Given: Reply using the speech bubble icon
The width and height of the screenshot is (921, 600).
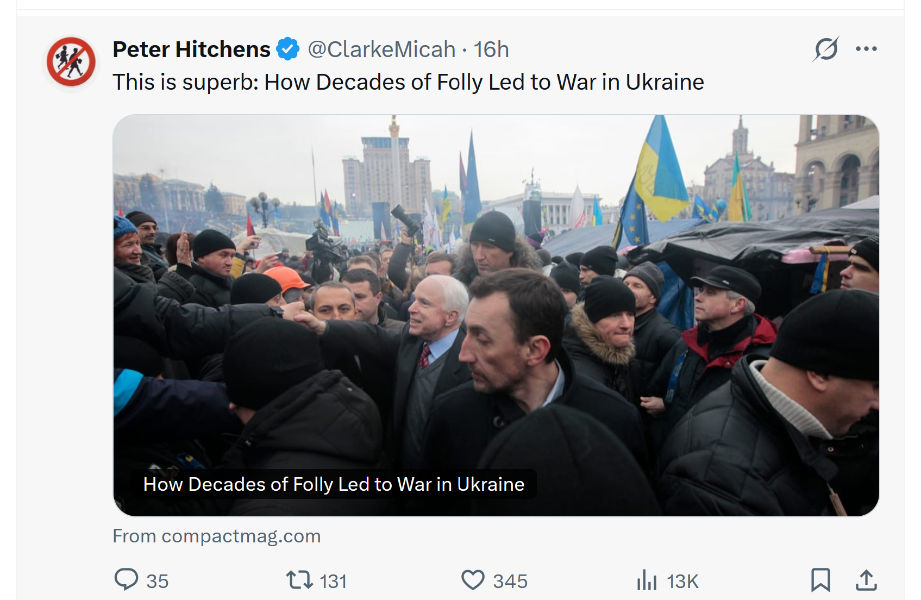Looking at the screenshot, I should [x=126, y=580].
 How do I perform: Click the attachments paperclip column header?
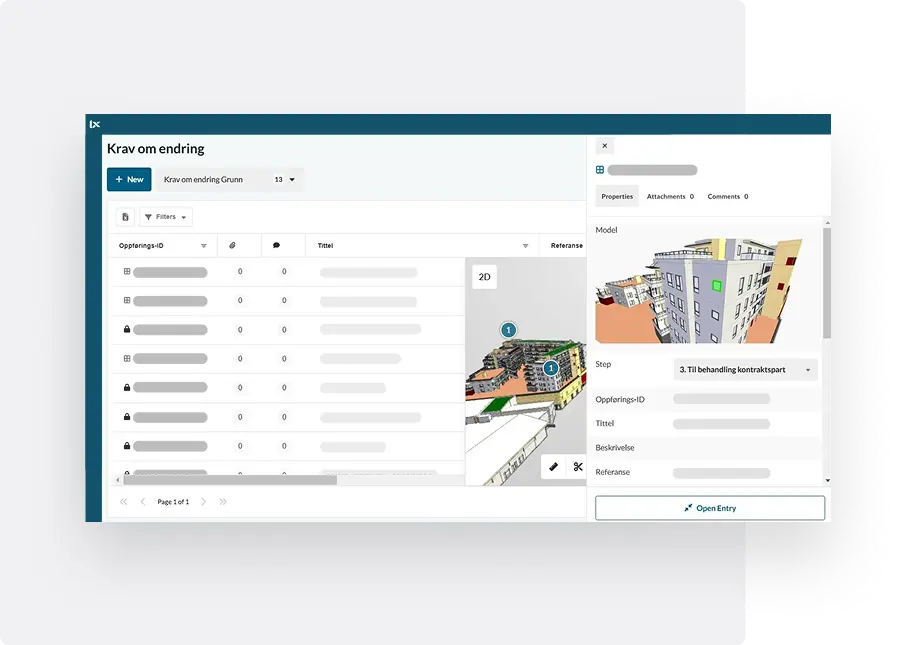click(233, 245)
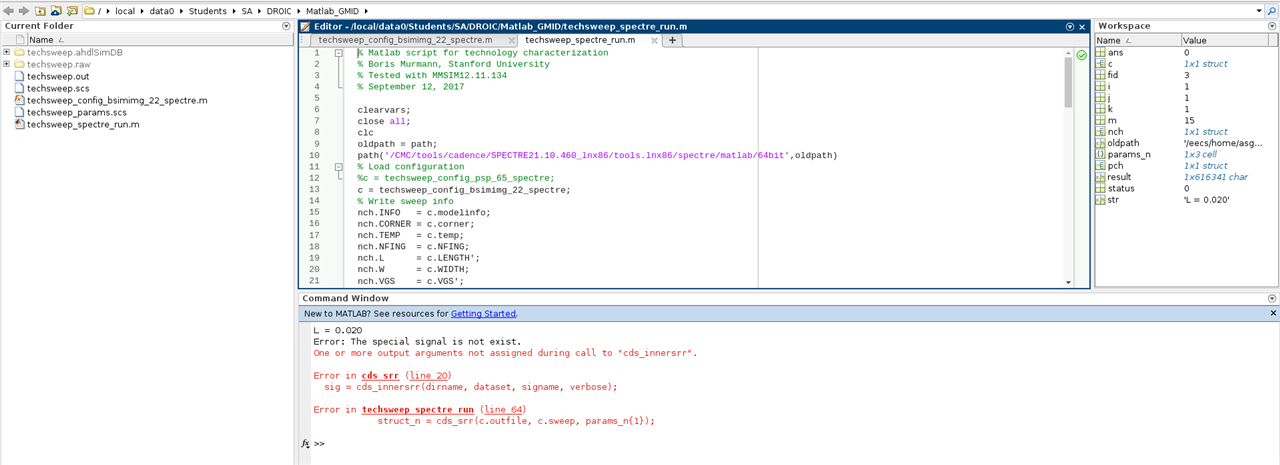Click the fx function browser icon
This screenshot has width=1280, height=465.
click(306, 443)
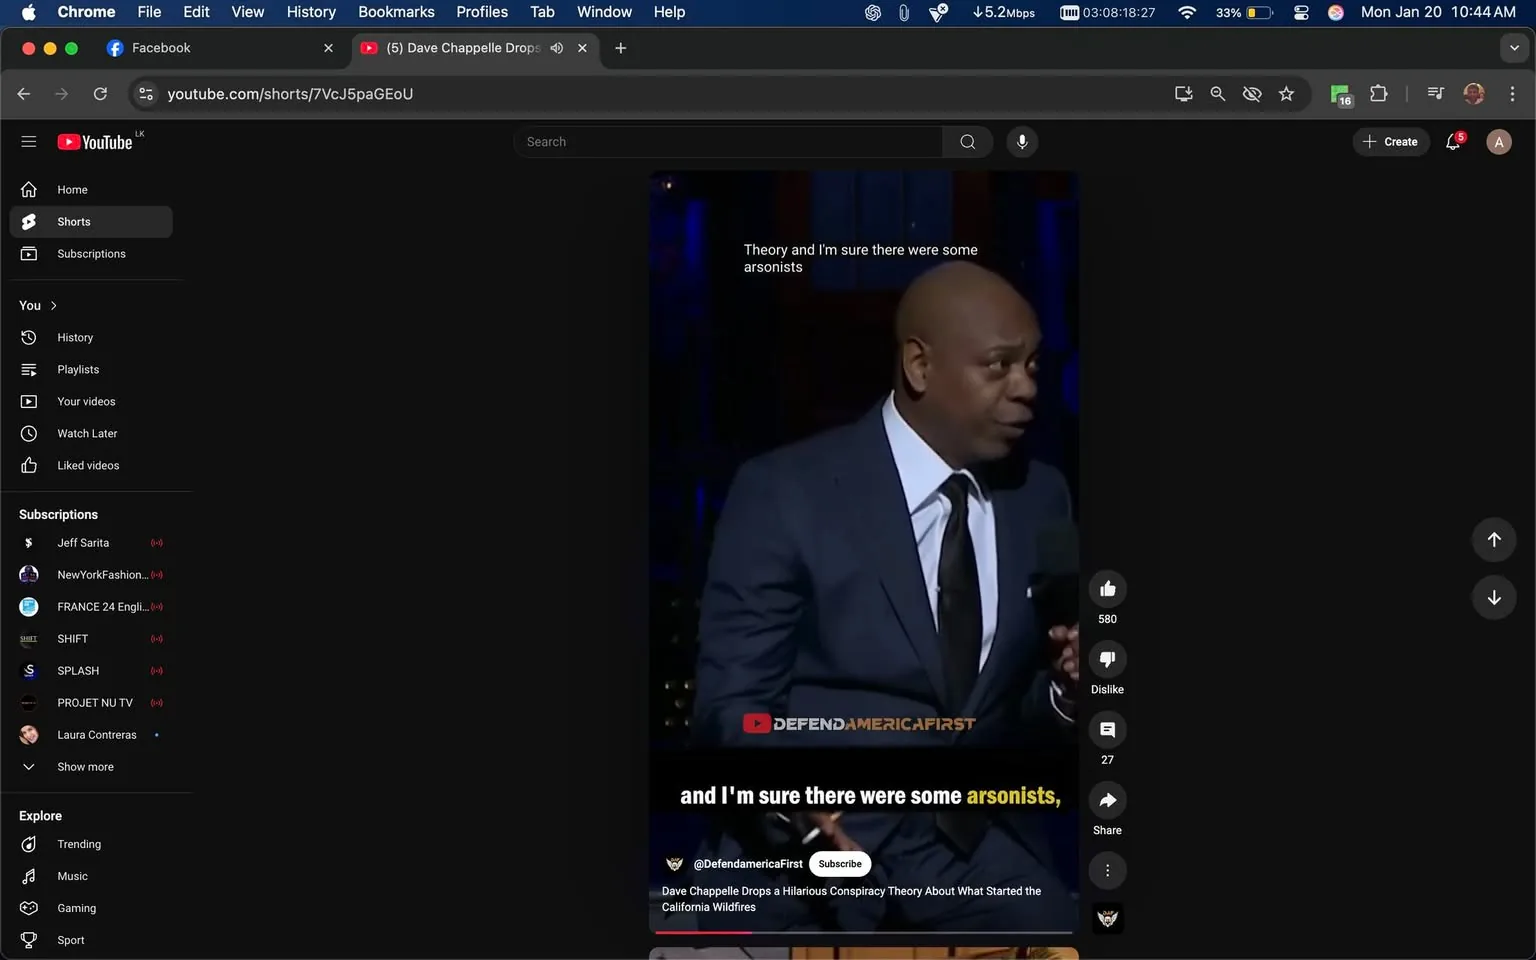The image size is (1536, 960).
Task: Open the comments on this short
Action: tap(1107, 730)

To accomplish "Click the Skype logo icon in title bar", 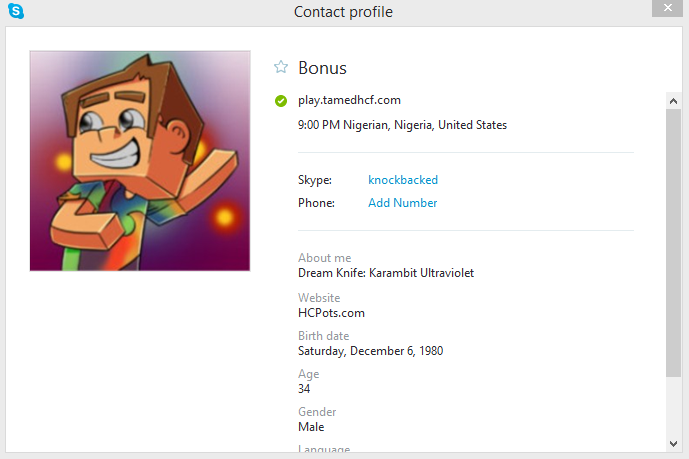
-=-=-
» Task goal:
Please rewrite all of the records above with "speech bubble" replaced by "chat bubble" and everything else unchanged. Leave the pictures out of your answer.

» Result of the exercise:
Given: Reply using the chat bubble icon
The width and height of the screenshot is (921, 600).
Looking at the screenshot, I should [x=126, y=580].
 How do I perform: Click the attachments paperclip column header?
click(233, 245)
Click the fx function browser icon
This screenshot has width=1280, height=465.
click(306, 443)
The image size is (1536, 960).
Task: Open the comments on this short
Action: tap(1107, 730)

To accomplish "Click the Skype logo icon in title bar", 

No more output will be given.